--- DOCUMENT ---
►

Understanding Document Relationships
In real-world applications, data is rarely isolated. Most information is related to other pieces of data in some way. For example, a blog post is written by a user, a product belongs to a category, or an order contains multiple products.
MongoDB is a document database, which means it's non-relational by design. However, applications often need to work with related data. Mongoose provides powerful tools to create and manage relationships between documents.
Analogy: Social Network
Think of MongoDB collections like different groups of people. Just as people in real life have connections and relationships with others (friends, family, colleagues), documents in MongoDB can have relationships with other documents. Mongoose's population feature is like having a personal assistant who can quickly find all your friends' information when needed, even though they're stored in different address books.
Types of Relationships in MongoDB
There are two primary ways to model relationships in MongoDB:
Embedded Documents (Subdocuments)
In this approach, related data is nested within the parent document. This is like keeping all your contact information (address, phone numbers, emails) on a single business card.
// Example of embedded documents
const userSchema = new mongoose.Schema({
name: String,
email: String,
address: {
street: String,
city: String,
state: String,
zipCode: String
},
phoneNumbers: [{
type: String,
label: String
}]
});
References (Document References)
This approach stores the ID of a related document. It's similar to how a library catalog might reference a book's location rather than containing the book itself.
// Example of document references
const authorSchema = new mongoose.Schema({
name: String,
bio: String,
website: String
});
const bookSchema = new mongoose.Schema({
title: String,
summary: String,
author: {
type: mongoose.Schema.Types.ObjectId,
ref: 'Author' // This references the Author model
}
});
When to Use Each Approach
Use Embedded Documents When:
- The embedded data is always loaded with the parent
- The embedded data is relatively small
- The embedded data is updated together with the parent
- You have a "contains" relationship (e.g., a user contains addresses)

◄

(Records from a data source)
►

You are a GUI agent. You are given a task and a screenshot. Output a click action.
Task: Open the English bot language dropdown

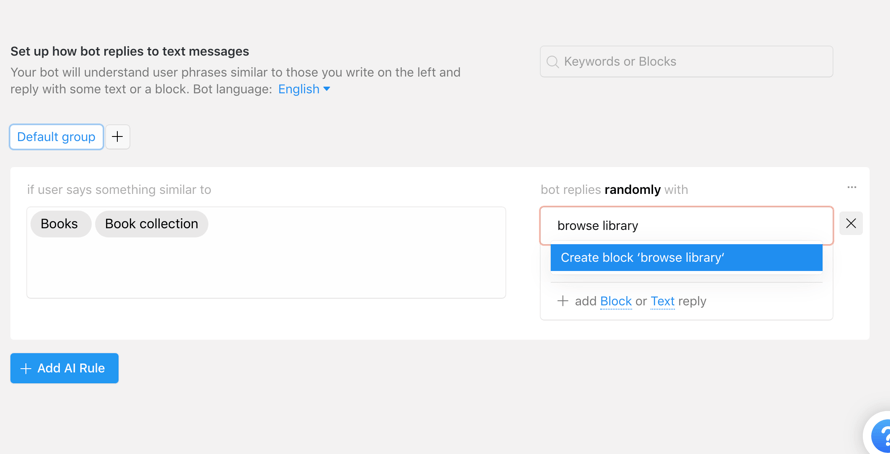[298, 89]
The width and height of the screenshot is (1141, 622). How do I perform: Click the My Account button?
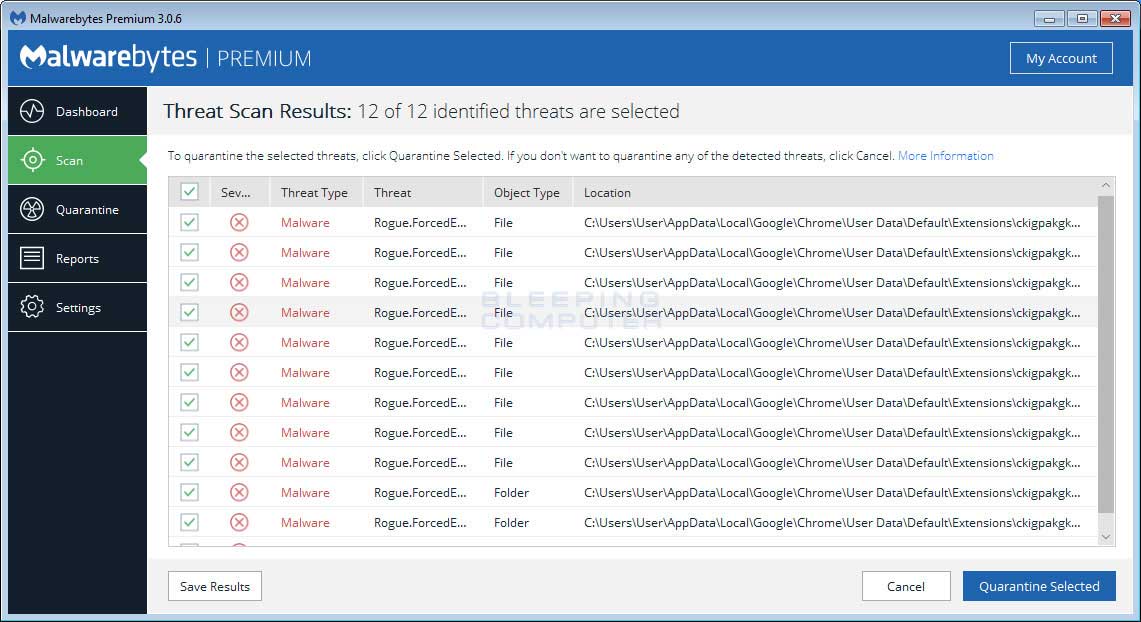(1061, 58)
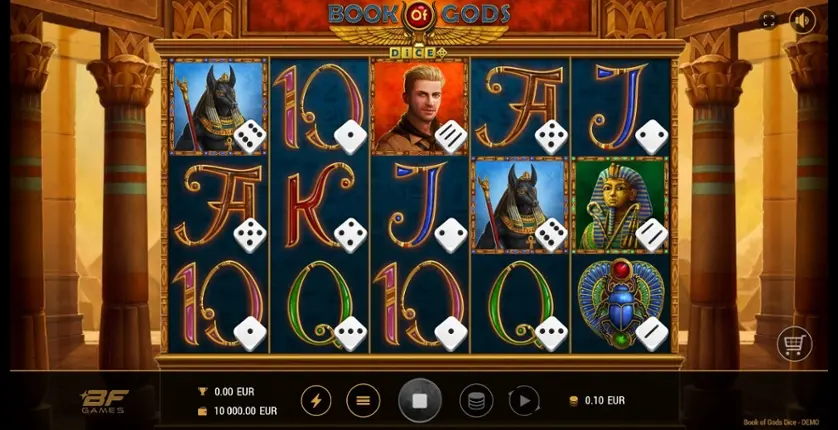
Task: Stop the spin with the center button
Action: pyautogui.click(x=420, y=401)
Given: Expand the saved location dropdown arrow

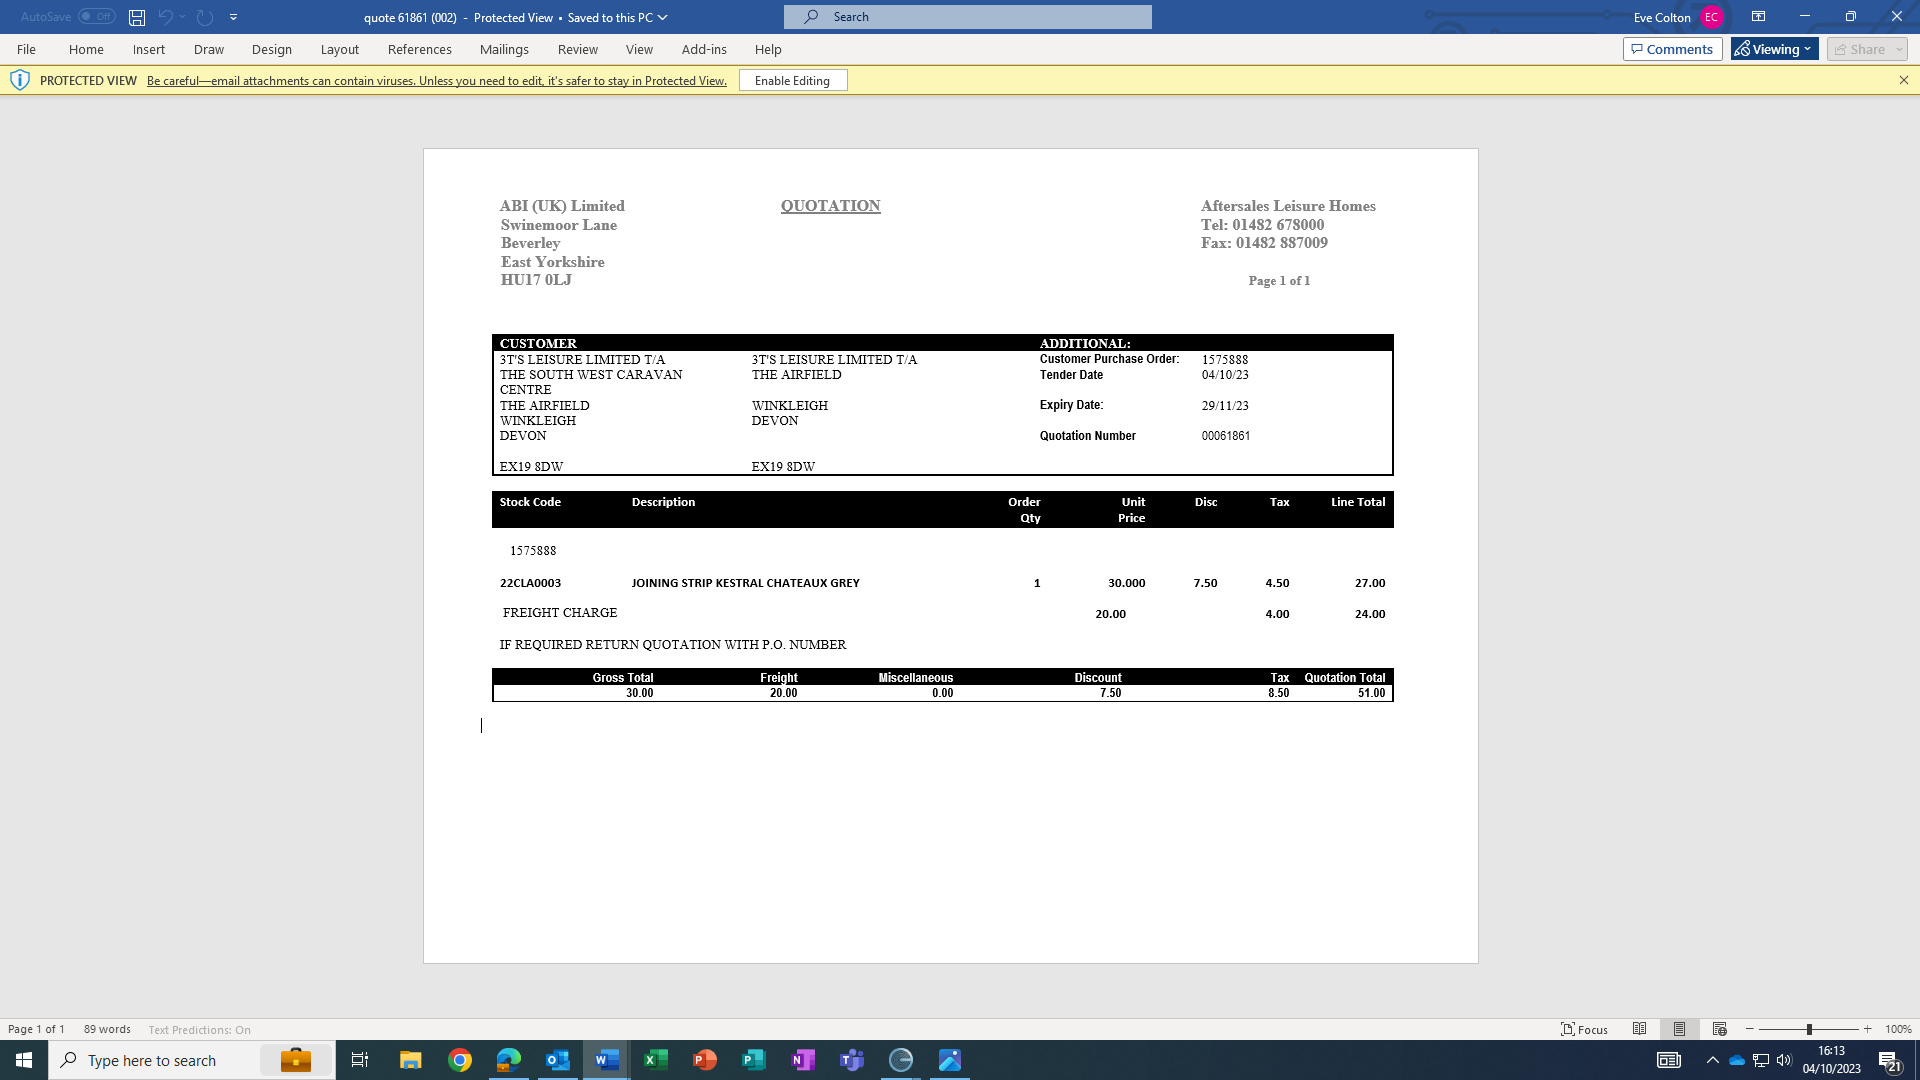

◄

--- WHAT IS BEING ASKED ---
Answer these questions about the MongoDB document relationships text:
1. What does the text say MongoDB is by design?
2. In the references approach, what is stored for a related document?
3. Which model does the author field in bookSchema reference?

--- RIGHT ANSWER ---
1. Non-relational (it is a document database).
2. Its ID.
3. Author.